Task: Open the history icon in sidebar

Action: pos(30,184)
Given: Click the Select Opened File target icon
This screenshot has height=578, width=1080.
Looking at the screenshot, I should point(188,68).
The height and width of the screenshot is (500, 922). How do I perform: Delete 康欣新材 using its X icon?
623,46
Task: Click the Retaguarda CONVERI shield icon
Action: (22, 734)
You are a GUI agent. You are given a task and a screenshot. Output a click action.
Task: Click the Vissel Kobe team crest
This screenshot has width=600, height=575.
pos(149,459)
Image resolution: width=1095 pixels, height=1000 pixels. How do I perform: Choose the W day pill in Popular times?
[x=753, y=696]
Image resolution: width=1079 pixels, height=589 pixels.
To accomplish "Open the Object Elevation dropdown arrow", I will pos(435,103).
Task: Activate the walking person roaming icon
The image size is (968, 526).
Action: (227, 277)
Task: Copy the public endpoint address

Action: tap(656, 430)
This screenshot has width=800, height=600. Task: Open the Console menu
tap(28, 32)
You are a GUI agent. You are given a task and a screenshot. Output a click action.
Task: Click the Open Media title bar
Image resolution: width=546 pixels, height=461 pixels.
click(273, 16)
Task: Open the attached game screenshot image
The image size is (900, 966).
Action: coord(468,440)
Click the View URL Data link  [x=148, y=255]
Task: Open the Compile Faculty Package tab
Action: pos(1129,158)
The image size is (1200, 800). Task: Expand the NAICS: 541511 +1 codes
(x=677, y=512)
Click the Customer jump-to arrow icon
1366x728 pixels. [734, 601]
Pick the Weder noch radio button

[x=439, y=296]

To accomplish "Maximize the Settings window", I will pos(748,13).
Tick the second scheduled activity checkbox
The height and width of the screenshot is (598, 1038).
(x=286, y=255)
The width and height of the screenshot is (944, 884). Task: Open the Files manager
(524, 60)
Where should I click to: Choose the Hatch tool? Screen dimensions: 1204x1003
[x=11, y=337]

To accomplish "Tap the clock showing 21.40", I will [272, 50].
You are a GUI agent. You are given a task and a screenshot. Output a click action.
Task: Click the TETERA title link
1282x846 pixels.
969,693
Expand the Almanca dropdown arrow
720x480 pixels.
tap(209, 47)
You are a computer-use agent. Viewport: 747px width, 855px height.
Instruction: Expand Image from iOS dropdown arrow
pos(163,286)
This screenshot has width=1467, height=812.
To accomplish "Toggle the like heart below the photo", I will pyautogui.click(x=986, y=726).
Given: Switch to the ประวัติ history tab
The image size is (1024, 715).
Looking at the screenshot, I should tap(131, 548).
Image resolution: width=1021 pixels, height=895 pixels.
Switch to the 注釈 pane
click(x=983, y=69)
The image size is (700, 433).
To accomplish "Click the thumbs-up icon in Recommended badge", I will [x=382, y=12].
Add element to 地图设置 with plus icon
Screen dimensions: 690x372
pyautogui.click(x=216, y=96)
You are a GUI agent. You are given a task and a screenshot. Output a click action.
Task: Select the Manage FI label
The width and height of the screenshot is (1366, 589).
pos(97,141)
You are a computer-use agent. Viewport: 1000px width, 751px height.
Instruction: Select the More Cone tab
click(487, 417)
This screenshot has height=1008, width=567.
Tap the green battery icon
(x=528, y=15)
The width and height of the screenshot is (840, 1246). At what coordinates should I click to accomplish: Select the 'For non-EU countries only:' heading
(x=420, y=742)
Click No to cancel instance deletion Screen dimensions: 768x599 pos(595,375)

Your instructions — Retype the data exactly as given.

Output of the task —
Task: Open the history icon in sidebar

Action: pos(30,184)
Given: Click the Select Opened File target icon
This screenshot has height=578, width=1080.
Looking at the screenshot, I should point(188,68).
The height and width of the screenshot is (500, 922). How do I perform: Delete 康欣新材 using its X icon?
623,46
Task: Click the Retaguarda CONVERI shield icon
Action: (22, 734)
You are a GUI agent. You are given a task and a screenshot. Output a click action.
Task: Click the Vissel Kobe team crest
This screenshot has width=600, height=575.
pos(149,459)
Image resolution: width=1095 pixels, height=1000 pixels. How do I perform: Choose the W day pill in Popular times?
[x=753, y=696]
Image resolution: width=1079 pixels, height=589 pixels.
To accomplish "Open the Object Elevation dropdown arrow", I will pos(435,103).
Task: Activate the walking person roaming icon
The image size is (968, 526).
Action: (227, 277)
Task: Copy the public endpoint address

Action: tap(656, 430)
This screenshot has width=800, height=600. Task: Open the Console menu
tap(28, 32)
You are a GUI agent. You are given a task and a screenshot. Output a click action.
Task: Click the Open Media title bar
Image resolution: width=546 pixels, height=461 pixels.
click(273, 16)
Task: Open the attached game screenshot image
The image size is (900, 966).
Action: coord(468,440)
Click the View URL Data link  [x=148, y=255]
Task: Open the Compile Faculty Package tab
Action: pos(1129,158)
The image size is (1200, 800). Task: Expand the NAICS: 541511 +1 codes
(x=677, y=512)
Click the Customer jump-to arrow icon
1366x728 pixels. [734, 601]
Pick the Weder noch radio button

[x=439, y=296]

To accomplish "Maximize the Settings window", I will pos(748,13).
Tick the second scheduled activity checkbox
The height and width of the screenshot is (598, 1038).
(x=286, y=255)
The width and height of the screenshot is (944, 884). Task: Open the Files manager
(524, 60)
Where should I click to: Choose the Hatch tool? Screen dimensions: 1204x1003
[x=11, y=337]

To accomplish "Tap the clock showing 21.40", I will [272, 50].
You are a GUI agent. You are given a task and a screenshot. Output a click action.
Task: Click the TETERA title link
1282x846 pixels.
969,693
Expand the Almanca dropdown arrow
720x480 pixels.
tap(209, 47)
You are a computer-use agent. Viewport: 747px width, 855px height.
Instruction: Expand Image from iOS dropdown arrow
pos(163,286)
This screenshot has width=1467, height=812.
To accomplish "Toggle the like heart below the photo", I will pyautogui.click(x=986, y=726).
Given: Switch to the ประวัติ history tab
The image size is (1024, 715).
Looking at the screenshot, I should tap(131, 548).
Image resolution: width=1021 pixels, height=895 pixels.
Switch to the 注釈 pane
click(x=983, y=69)
The image size is (700, 433).
To accomplish "Click the thumbs-up icon in Recommended badge", I will [x=382, y=12].
Add element to 地图设置 with plus icon
Screen dimensions: 690x372
pyautogui.click(x=216, y=96)
You are a GUI agent. You are given a task and a screenshot. Output a click action.
Task: Select the Manage FI label
The width and height of the screenshot is (1366, 589).
pos(97,141)
You are a computer-use agent. Viewport: 1000px width, 751px height.
Instruction: Select the More Cone tab
click(487, 417)
This screenshot has height=1008, width=567.
Tap the green battery icon
(x=528, y=15)
The width and height of the screenshot is (840, 1246). At what coordinates should I click to accomplish: Select the 'For non-EU countries only:' heading
(x=420, y=742)
Click No to cancel instance deletion Screen dimensions: 768x599 pos(595,375)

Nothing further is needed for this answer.